Without a doubt, one of the most lasting and haunting images of the original film is Leatherface’s dance. So, it was a forgone conclusion for David and I to pay homage to this classic moment. We talked a lot about how to best keep the blocking and movement of the scene organic. There is something so spontaneous about Gunnar Hansen’s performance in the original that we decided not to overthink it and leave it to the “horror gods” to provide. Mark Burnham, who played Leatherface, had been working on the physicality for a while, and by this point in the shoot, he had gotten under the character’s skin — pun intended. So, on the day, we gave Mark the freedom to cut loose while we improvised around him. David took the B camera for the tighter frame and I operated the A camera in more of a cowboy shot, all handheld.

Ultimately, we got the moment in that first take!

Bringing elements of the classic horror to modern times, how else did you pay homage to the original?

Shooting a “Texas Chainsaw” movie comes with a lot of visual history. Daniel Pearl’s work on this franchise is iconic. The original is a beautiful nightmare that mixes documentary and cinema styles with a haunting effect. The use of color reversal 16mm film gives the film a contrast, saturation and grain that heightens its grindhouse aesthetic. Set against his stylized compositions and dolly shots, he created something truly elevated. This was my mantra for setting the visual language of our film — elevated grindhouse. We made sure that you felt the heat, the sweat and the grain in the photography. Our color palette was saturated and our contrast rich.

I also hoped to add my own voice to the material by giving Leatherface the grand canvas he deserves. To me, that meant shooting with anamorphic lenses. I chose a set of Vantage Hawk V-lite lenses because I wanted the image to have character and not be too clinical. In this case, anamorphic lenses give dimensionality to faces, particularly Leatherface’s. I love that about anamorphic versus spherical, and it felt right for our take.

In terms of lighting, we incorporated a lot of top light, which is a more modern sensibility. For instance, the scene where Leatherface and Jacob Latimore’s character, Dante, duke it out was lit from above, motivated by the fluorescent lights in the space. I particularly love top light, as it enhances mood and increases depth through shadows. I have found that its effectiveness is genre-agnostic too. Many of my influences have mastered this style from Barry Jenkins, Gordon Willis, Bradford Young and Sam Levinson.

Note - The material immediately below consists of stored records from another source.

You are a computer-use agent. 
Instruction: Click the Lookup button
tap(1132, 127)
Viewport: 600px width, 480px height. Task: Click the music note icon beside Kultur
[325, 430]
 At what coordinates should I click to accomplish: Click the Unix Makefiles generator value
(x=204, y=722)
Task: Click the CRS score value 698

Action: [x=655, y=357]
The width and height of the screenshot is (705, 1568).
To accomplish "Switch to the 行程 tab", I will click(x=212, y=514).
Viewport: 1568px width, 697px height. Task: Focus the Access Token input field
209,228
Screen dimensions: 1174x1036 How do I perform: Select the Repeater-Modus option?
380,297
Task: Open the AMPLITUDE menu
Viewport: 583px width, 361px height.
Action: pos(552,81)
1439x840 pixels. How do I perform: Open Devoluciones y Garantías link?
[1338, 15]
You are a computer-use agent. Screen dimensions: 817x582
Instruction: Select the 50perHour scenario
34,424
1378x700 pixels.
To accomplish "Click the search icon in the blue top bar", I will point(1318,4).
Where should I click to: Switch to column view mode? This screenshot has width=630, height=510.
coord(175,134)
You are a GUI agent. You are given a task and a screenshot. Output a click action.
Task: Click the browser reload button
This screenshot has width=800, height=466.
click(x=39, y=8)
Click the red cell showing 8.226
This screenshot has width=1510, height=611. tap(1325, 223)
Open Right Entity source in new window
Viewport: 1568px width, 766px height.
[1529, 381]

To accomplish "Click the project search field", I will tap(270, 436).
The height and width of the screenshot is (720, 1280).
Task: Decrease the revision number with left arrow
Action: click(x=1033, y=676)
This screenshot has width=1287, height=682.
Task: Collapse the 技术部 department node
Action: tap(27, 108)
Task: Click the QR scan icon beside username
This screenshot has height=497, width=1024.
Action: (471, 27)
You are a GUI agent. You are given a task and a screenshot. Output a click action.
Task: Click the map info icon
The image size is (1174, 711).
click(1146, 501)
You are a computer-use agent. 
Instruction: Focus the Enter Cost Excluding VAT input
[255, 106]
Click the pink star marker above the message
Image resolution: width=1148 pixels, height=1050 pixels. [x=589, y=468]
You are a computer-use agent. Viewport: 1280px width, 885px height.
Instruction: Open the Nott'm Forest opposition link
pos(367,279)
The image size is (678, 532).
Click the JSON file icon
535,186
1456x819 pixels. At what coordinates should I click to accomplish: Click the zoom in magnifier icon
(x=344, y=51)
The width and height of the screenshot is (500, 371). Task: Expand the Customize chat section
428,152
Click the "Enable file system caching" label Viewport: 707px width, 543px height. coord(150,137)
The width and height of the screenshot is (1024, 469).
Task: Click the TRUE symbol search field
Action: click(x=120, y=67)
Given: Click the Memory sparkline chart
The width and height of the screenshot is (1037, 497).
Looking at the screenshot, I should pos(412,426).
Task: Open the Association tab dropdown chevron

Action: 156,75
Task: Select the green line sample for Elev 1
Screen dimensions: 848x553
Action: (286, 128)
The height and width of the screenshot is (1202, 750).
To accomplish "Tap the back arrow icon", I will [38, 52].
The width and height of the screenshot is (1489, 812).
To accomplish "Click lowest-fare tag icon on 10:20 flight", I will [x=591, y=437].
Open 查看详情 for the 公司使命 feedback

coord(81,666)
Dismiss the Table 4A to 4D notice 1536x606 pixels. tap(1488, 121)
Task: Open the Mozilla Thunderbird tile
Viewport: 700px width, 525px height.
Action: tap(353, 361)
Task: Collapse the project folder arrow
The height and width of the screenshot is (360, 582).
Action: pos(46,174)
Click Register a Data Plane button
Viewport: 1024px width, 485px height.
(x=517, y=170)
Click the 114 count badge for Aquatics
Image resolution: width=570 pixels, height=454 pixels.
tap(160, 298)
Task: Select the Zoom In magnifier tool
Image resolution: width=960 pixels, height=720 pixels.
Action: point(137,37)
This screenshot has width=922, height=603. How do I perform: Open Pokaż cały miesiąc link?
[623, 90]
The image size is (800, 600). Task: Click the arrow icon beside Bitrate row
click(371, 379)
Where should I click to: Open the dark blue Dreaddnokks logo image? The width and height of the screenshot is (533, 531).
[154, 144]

How did you create the jump scares?

Modern audiences are so savvy when it comes to horror and slasher films. Fans are constantly searching through your frames to anticipate where the scare will come from. Knowing this, I always tried to linger on the widest shot I possibly could. It really gives the audience time to look at your composition and start playing the game.

Take Dante’s kill scene when he wanders into the kitchen. We show the playing field and really sit in the wide shot. The audience knows what’s coming, so they start to build the scene out in their head. Engaging them is the best way to surprise them. From there, it’s my job to misdirect with perspective and pacing. So, we start to cut into tighter coverage to give the sense that we have something or someone to hide. That builds tension. Then, by switching to Dante’s POV, we key the audience into the character’s anticipation. Finally, we put the big reveal in the unlikeliest of places. In this scene, Leatherface’s hiding spot is exposed in the distorted reflection of a hanging pot.